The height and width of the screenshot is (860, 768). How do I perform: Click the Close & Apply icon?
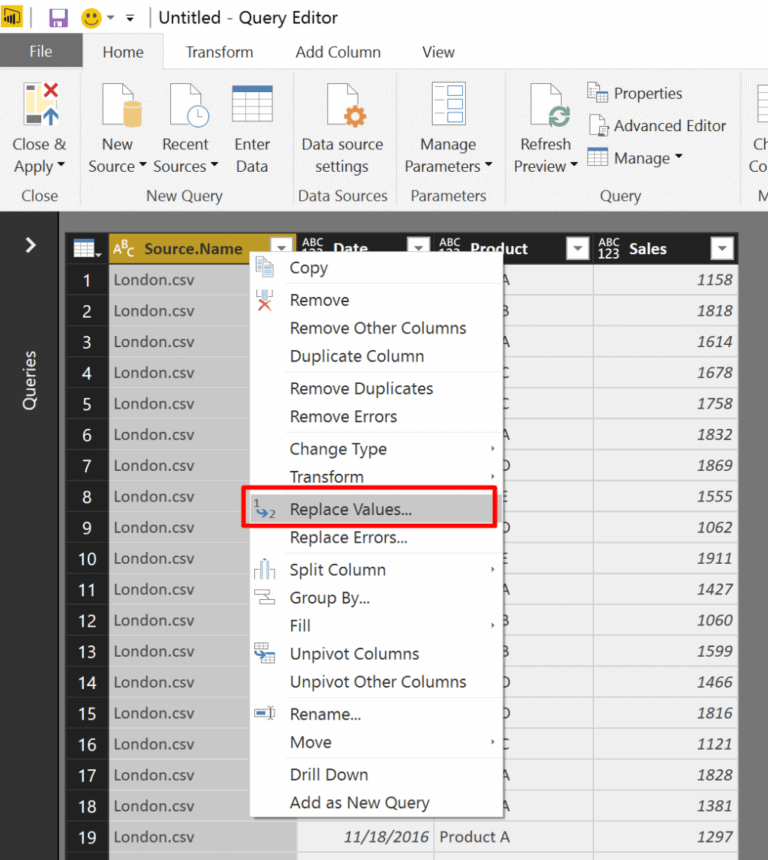coord(40,105)
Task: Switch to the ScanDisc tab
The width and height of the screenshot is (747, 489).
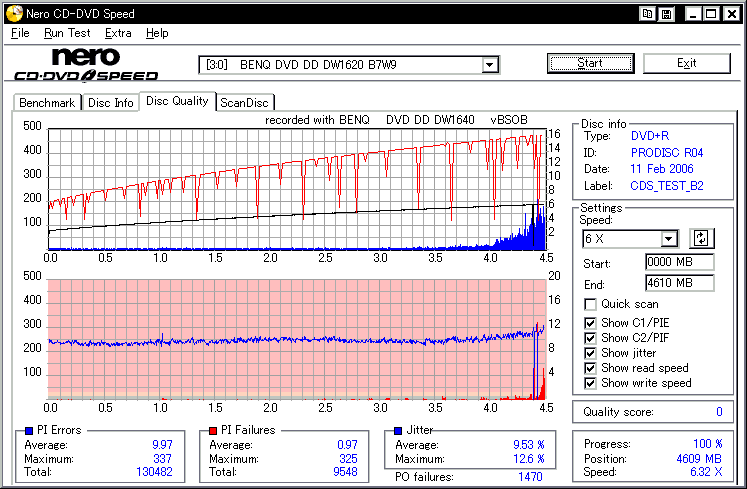Action: pyautogui.click(x=245, y=102)
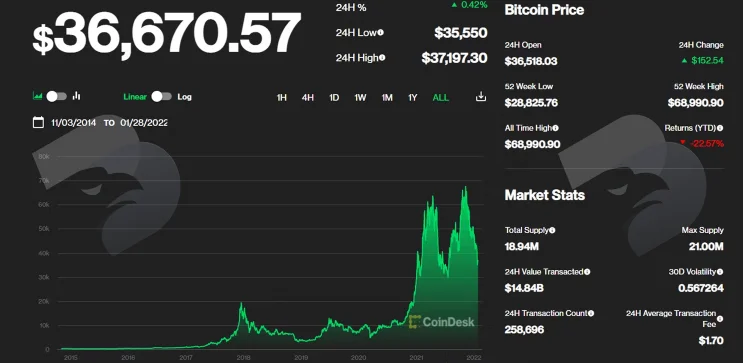Screen dimensions: 743x363
Task: Select the Log scale label
Action: click(184, 97)
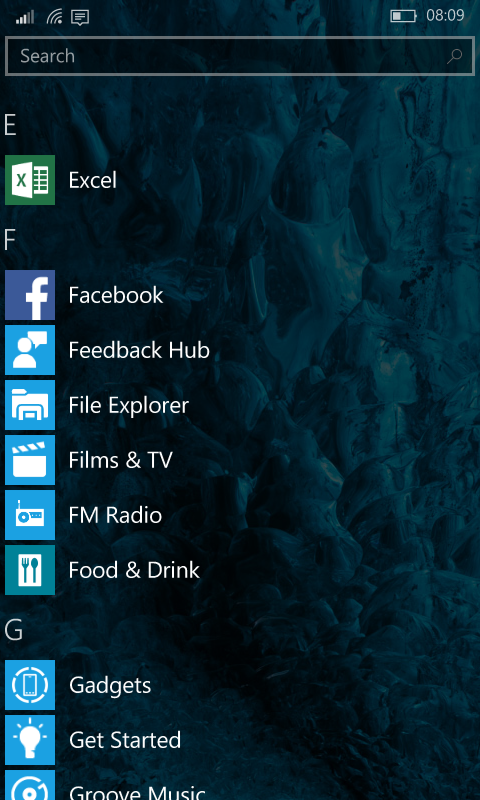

*-*-*

- [Work task]: Give every record again without changing a word. Exclude the pictures.

- [Answer to this exercise]:
The height and width of the screenshot is (860, 768). How do I perform: Click the Close & Apply icon?
coord(40,105)
Task: Switch to the ScanDisc tab
The width and height of the screenshot is (747, 489).
Action: pyautogui.click(x=245, y=102)
Screen dimensions: 743x363
Task: Select the Log scale label
Action: click(184, 97)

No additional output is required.